Abstract

Background. Simulation has become a valuable tool in medical education, providing standardized clinical experiences without jeopardizing patient safety. Simulation may also help promote students’ professional identity formation (PIF) and patient ownership. Methods. A mixed-methods study was performed to explore the relationship between simulation, PIF, and patient ownership among third-year medical students in between their clerkship rotation blocks. Data were collected from 76 students after a simulated emergent case. A priori codes were developed and categorized into individual and contextual elements, and latent content analysis was conducted on the responses.

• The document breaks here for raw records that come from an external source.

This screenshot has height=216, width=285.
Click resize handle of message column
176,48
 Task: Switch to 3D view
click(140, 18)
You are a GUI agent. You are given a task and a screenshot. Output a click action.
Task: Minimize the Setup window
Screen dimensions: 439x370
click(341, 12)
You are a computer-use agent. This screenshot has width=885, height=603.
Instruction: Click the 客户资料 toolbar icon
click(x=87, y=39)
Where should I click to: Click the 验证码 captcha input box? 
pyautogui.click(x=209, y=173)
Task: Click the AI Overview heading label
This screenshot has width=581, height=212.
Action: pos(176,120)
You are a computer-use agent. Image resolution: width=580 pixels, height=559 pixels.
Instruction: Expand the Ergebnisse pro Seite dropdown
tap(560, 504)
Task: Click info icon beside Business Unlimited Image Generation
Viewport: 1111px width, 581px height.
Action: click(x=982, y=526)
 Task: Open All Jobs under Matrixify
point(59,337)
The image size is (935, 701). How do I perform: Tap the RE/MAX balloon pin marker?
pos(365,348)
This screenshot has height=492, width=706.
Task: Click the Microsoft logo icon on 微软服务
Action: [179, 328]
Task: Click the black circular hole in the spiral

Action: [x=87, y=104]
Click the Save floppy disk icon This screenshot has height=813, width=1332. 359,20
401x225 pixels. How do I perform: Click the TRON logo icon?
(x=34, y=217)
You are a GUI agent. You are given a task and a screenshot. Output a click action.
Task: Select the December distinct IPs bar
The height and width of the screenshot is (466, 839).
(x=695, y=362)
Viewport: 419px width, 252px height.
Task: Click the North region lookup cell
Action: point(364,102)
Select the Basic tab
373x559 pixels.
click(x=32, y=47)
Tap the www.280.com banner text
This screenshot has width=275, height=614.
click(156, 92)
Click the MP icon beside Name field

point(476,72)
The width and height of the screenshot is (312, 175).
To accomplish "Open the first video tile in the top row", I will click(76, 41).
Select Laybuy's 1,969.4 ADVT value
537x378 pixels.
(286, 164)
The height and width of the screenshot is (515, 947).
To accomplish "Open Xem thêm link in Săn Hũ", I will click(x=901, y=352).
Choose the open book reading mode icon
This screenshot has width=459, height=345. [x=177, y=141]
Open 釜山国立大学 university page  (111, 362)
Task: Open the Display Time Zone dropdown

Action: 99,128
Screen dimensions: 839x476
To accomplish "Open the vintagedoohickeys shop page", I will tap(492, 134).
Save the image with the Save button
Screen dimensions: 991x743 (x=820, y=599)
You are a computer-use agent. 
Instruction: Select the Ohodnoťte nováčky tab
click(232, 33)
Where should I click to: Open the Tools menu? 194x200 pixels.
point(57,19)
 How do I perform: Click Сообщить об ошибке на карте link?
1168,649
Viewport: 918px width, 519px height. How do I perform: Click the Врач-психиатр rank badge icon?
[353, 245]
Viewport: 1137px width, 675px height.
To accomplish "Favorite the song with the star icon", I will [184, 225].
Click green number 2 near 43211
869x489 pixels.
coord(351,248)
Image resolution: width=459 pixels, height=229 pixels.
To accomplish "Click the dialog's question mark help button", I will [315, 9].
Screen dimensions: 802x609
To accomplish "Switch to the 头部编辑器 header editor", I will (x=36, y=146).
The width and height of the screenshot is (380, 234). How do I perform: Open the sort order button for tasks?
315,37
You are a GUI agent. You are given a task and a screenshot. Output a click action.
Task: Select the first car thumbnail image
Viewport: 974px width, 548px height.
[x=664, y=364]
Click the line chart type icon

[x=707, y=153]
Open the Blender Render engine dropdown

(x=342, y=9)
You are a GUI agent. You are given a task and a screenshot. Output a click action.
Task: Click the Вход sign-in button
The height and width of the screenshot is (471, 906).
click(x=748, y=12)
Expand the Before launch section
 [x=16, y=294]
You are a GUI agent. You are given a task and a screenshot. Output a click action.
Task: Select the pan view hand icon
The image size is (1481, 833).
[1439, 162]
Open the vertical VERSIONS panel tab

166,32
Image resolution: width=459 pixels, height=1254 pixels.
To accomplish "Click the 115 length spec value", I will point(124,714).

Quantitative analysis identified how clerkship rotations and prior clinical experience affected students’ PIF and feelings of patient ownership. Results. Students exhibited both PIF and feelings of patient ownership as a result of the simulation. Students who completed an in-patient clerkship block described individual elements more frequently than students who completed the out-patient clerkship block (p = 0.017). Students who had no clinical experience prior to medical school remarked on individual elements more frequently than students who did have prior clinical experience (p = 0.017). Conclusions. When medical students felt like a physician, they took ownership of their patients. When they took ownership of their patients, they felt like a physician. Simulation has long been recognized as a valuable tool for developing clinical skills and teamwork behaviors, but it also fosters PIF and a sense of patient ownership. By introducing simulation activities earlier in medical education, students will have opportunities to develop patient ownership and professional identity earlier, allowing for a fuller, more mature development process.